Under current circumstances, Siha felt the situation is changing for the better for the province as rising tourist numbers are reinstating jobs, improving livelihoods and helping to reduce poverty.
“Provincial authorities have been expanding and strengthening tourism services through the construction of infrastructure facilities, electricity supply, clean water, public lighting, and security to make sure tourists feel safe when visiting Siem Reap,” he said.
‘Don’t lose focus’
The anticipation for travel to return to normal remains uncertain, particularly with global challenges like inflation and fuel prices likely to impact consumer sentiments going forward.
Closer to home, the Cambodian government, aware of external challenges, has set a target of one million foreign tourists and eight million domestic trips by the end of this year, with “robust” recovery projected from August.
It continues to bank on domestic trips, with 11 million trips anticipated by 2023 while seven million international tourists are expected by 2025.
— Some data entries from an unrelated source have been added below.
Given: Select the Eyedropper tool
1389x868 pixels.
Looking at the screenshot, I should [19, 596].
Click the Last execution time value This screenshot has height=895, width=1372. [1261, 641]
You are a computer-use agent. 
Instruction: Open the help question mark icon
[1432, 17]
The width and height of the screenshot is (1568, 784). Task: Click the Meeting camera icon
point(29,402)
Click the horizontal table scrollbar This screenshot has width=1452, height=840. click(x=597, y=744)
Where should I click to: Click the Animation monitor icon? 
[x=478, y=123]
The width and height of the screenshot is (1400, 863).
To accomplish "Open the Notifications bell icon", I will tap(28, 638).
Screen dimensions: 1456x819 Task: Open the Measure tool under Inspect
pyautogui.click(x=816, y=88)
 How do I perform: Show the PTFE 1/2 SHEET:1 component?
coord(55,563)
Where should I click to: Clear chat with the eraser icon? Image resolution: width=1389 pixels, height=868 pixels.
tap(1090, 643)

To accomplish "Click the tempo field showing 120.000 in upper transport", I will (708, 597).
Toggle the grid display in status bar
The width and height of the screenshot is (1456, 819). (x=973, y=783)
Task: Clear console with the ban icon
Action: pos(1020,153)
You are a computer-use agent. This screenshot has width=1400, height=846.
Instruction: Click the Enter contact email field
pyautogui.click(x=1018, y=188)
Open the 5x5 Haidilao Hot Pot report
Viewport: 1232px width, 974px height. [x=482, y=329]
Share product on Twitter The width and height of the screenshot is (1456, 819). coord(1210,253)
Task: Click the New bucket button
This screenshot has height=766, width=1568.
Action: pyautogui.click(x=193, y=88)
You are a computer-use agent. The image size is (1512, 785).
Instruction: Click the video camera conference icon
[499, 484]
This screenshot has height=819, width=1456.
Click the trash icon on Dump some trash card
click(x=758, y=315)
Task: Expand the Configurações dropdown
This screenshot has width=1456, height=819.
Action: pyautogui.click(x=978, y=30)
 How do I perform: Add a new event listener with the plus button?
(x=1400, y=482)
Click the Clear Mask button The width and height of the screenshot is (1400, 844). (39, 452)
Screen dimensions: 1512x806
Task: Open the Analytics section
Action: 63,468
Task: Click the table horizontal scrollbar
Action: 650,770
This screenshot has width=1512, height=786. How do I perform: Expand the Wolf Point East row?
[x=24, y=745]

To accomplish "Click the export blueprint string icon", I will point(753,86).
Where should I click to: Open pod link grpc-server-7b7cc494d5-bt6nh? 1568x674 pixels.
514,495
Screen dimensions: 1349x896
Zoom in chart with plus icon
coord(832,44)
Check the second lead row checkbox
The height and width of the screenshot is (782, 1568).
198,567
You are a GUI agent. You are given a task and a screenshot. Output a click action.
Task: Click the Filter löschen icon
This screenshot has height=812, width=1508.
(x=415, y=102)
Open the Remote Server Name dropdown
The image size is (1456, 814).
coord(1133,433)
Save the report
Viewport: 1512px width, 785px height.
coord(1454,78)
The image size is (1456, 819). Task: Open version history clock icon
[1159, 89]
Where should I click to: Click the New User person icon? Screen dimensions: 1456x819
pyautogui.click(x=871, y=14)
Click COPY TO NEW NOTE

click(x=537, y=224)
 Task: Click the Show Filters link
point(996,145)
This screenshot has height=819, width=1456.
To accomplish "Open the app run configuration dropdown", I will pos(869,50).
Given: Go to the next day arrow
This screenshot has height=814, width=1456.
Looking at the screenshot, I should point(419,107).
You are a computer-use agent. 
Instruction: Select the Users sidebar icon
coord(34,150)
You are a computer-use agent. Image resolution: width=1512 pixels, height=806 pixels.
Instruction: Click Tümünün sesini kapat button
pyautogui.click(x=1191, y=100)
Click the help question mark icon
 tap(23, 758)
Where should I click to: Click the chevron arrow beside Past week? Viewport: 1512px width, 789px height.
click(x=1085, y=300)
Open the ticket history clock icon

For now, it’s a numbers game. Domestic travels would be the most important market, not just for Cambodia but region-wide, Pearson, founder of Kuala Lumpur-based tourism strategy and representation firm Pear Anderson, mentioned.
“As an increasing number of countries throw open their borders to tourism worldwide, travellers have more options for where they can holiday. [Thus] destinations must work hard to raise and keep awareness of their destination,” she said.
The government must accordingly ensure that support for the tourism sector continues throughout 2022, and come up with innovative schemes to incentivise domestic tourism.
“At the same time, the private sector must also work hard to not lose their focus on the domestic market, and be pragmatic that the volume of inbound travellers will take months to accelerate,” Pearson said.